6. Add 600 µL of Wash Buffer WB (ensure ethanol has been added!). Centrifuge at 12,000 rpm for 30 sec. Discard flow-through.

7. Repeat step 6 with another 600 µL of Wash Buffer WB.

8. Place the Spin Column AC back into the empty collection tube. Centrifuge at 13,000 rpm for 2 min to dry the membrane completely and remove residual ethanol.

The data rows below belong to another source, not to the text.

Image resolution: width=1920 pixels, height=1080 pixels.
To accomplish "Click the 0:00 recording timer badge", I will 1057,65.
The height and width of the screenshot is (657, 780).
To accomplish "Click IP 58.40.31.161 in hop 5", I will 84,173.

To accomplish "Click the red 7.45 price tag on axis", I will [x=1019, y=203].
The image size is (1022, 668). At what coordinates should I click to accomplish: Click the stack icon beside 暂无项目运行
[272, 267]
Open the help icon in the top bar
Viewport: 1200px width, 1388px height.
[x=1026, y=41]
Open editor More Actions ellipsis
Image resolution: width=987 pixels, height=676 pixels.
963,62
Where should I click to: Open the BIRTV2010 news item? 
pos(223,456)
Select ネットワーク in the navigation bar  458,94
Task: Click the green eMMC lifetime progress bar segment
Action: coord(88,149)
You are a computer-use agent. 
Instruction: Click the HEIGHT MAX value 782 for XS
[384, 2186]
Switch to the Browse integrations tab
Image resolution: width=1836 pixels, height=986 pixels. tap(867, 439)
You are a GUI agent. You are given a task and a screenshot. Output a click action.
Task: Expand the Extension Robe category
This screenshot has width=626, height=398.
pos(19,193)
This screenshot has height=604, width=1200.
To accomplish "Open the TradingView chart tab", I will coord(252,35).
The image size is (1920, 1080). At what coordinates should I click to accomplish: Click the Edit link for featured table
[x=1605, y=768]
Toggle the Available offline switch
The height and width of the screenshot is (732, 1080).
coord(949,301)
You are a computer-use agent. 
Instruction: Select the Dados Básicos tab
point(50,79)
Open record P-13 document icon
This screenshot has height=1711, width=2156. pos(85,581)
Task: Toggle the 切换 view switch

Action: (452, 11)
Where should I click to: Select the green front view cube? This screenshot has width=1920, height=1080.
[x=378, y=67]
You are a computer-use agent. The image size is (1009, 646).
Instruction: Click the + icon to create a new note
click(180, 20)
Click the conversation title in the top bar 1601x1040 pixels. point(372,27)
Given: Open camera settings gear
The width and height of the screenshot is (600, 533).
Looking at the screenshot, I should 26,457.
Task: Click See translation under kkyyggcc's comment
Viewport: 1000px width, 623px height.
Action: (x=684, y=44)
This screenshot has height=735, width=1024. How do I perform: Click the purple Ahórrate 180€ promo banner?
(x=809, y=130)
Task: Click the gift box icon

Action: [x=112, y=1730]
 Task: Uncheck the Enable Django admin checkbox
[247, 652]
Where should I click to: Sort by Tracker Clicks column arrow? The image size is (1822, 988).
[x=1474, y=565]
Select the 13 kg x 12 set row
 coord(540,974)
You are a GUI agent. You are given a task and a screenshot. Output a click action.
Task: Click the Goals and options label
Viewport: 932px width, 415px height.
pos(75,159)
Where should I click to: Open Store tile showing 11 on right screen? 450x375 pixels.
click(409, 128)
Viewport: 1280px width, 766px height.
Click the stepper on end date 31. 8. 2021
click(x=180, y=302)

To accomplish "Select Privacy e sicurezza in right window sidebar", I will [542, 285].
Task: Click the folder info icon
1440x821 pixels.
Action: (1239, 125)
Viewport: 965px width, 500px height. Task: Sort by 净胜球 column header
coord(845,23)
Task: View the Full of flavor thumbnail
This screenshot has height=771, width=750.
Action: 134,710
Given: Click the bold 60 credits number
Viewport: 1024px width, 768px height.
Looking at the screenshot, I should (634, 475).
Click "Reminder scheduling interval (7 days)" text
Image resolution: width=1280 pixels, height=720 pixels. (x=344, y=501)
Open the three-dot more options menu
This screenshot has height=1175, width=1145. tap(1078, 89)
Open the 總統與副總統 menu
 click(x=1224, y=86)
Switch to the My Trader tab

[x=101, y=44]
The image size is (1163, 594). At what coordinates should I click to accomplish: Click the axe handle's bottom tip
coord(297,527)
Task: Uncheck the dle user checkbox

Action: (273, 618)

9. Transfer the Spin Column AC to a clean 1.5 mL tube. Apply 100 µL of pre-warmed (65-70°C) Elution Buffer EB directly to the center of the membrane. Let stand at room temperature for 3-5 min. Centrifuge at 12,000 rpm for 1 min. For higher yield, reload the eluate onto the column, let stand for 2 min, and centrifuge again.

Larger elution volumes increase elution efficiency. For higher DNA concentration, reduce the volume, but the minimum should not be less than 50 µL, as too small a volume reduces elution efficiency and yield.

10. DNA can be stored at 2-8°C short-term. For long-term storage, place at -20°C.